Imagine your partner experiences extreme mood swings: you’ve seen them at their lowest, you’ve seen them at their highest, you’ve seen them when they are well. You’ve “monitored” their mood, checked they’ve taken their medication, that they eat well, sleep enough. You’ve taken them to hospital and looked after them after discharge. You’ve done the lot. You’re their carer when they are unwell, their partner when alright, their confidant, significant other, next of kin, better half. You’re there day and night.
You start noticing that they are getting ill again. You are scared about yourself, afraid about what is due to come. You contact the health services to let them know and ask for help. They respond: “I am afraid we cannot speak to you without the written consent of your partner. It’s confidential.”
Over 2,500 years ago, Hippocrates referred to “confidentiality” as “all that may come to my knowledge in the exercise of my profession or in daily commerce with men, which ought not to be spread abroad, I will keep secret and will never reveal.” This today forms part of the Hippocratic Oath taken by medical doctors and in most countries it is a legal right governed by various parliamentary acts and codes of practice that define professional relationships with patients and data protection.
Confidentiality has evidently lasted a long time and for good reasons. But carers of people with mental health problems do not always experience it positively.
Conversely, some people with mental health problems often want their carers to be involved when they are well, but object to any involvement when unwell. This makes things difficult for health professionals, who feel the pressure when it comes to deciding what they can and can’t share with carers and when. In effect, they often avoid carers and refuse to talk to them because they are afraid of breaking confidentiality.

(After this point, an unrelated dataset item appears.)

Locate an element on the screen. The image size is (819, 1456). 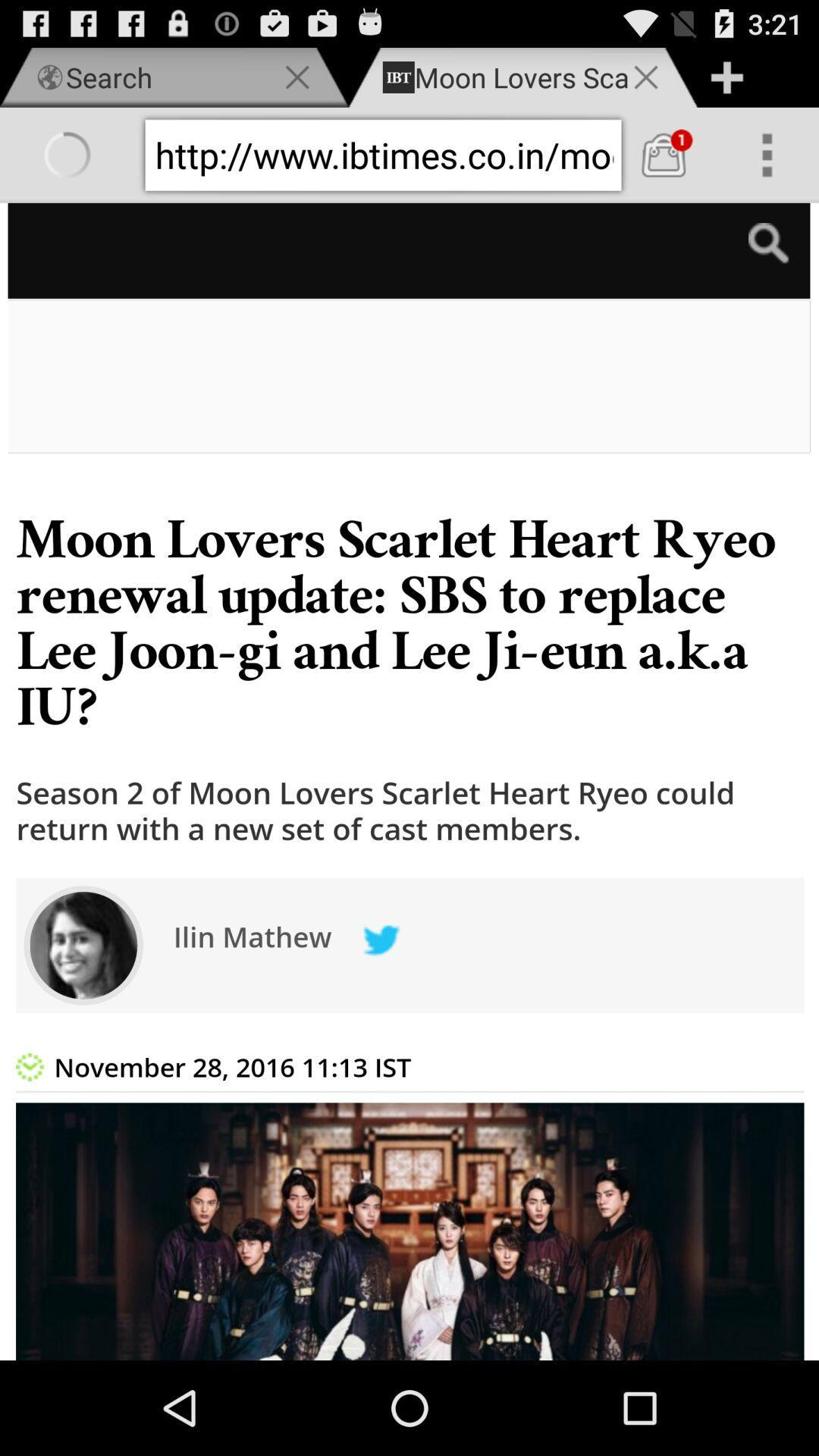
notification button is located at coordinates (663, 155).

As one told us during a recent project of ours:
We hide behind the confidentiality thing sometimes because it’s complicated … If someone wants to talk to you, you’re worried about confidentiality; you then have to end the conversation.
But rather than employing confidentiality as a black and white concept that can work against care, appropriate information should be shared with carers on a need-to-know basis. Appropriate information is often relevant to the nature of the person’s experiences, how to care, and how to prepare.

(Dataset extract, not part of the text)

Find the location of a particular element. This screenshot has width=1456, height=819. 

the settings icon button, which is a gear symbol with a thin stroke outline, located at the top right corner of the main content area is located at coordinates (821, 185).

In effect, sharing information with carers is not governed by an all or nothing rule – there is always something that can and often should be shared. There are different types of information such as general information, personal and/or personal and sensitive.
General information includes information in the public domain on mental health problems, available treatments or resource directories for local services. Personal is about specific information relating to the care of the service user such as diagnosis, medication types or content of their care plan, and personal sensitive is information that is of a highly personal nature such as HIV status, history of sexual and emotional abuse or views on relationships with family members.

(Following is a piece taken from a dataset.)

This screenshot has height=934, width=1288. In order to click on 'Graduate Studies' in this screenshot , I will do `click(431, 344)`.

While based on this distinction it seems rather straight forward what health professionals should share or not, it is far from it. When a carer asks a question that requires disclosure of personal sensitive information, health professionals need to be able to think, explore and decide what can be shared – and also what to do when the person experiencing mental health problems refuses sharing with carers. Is it possible that by not sharing, carers or other vulnerable adults or children may be exposed to risk? And would sharing be relevant on this particular occasion with this particular individual? In fact, in certain cases health professionals that fail to share even personal sensitive information, may go against carers’ rights, for example if illicit drugs have been used in the presence of minors.
Changes over time
Consent changes over time and health professionals should keep an ongoing conversation with service users about what to share and what not to share and with whom, and this should be documented in the form of advance statements.
With more people currently being treated in the community, the system heavily depends on carers. There is no dilemma then as to whether carers should be involved or not. It is about how to ensure that they are involved in the most effective ways by endorsing confidentiality and not perceiving it as something that gets in the way. Engaging with the complexity of information sharing in such contexts is difficult, but this shouldn’t block relatives from being involved unless safeguarding issues towards the service user suggest otherwise.
And as most carers often complain: there is nothing confidential about listening to what they have to say.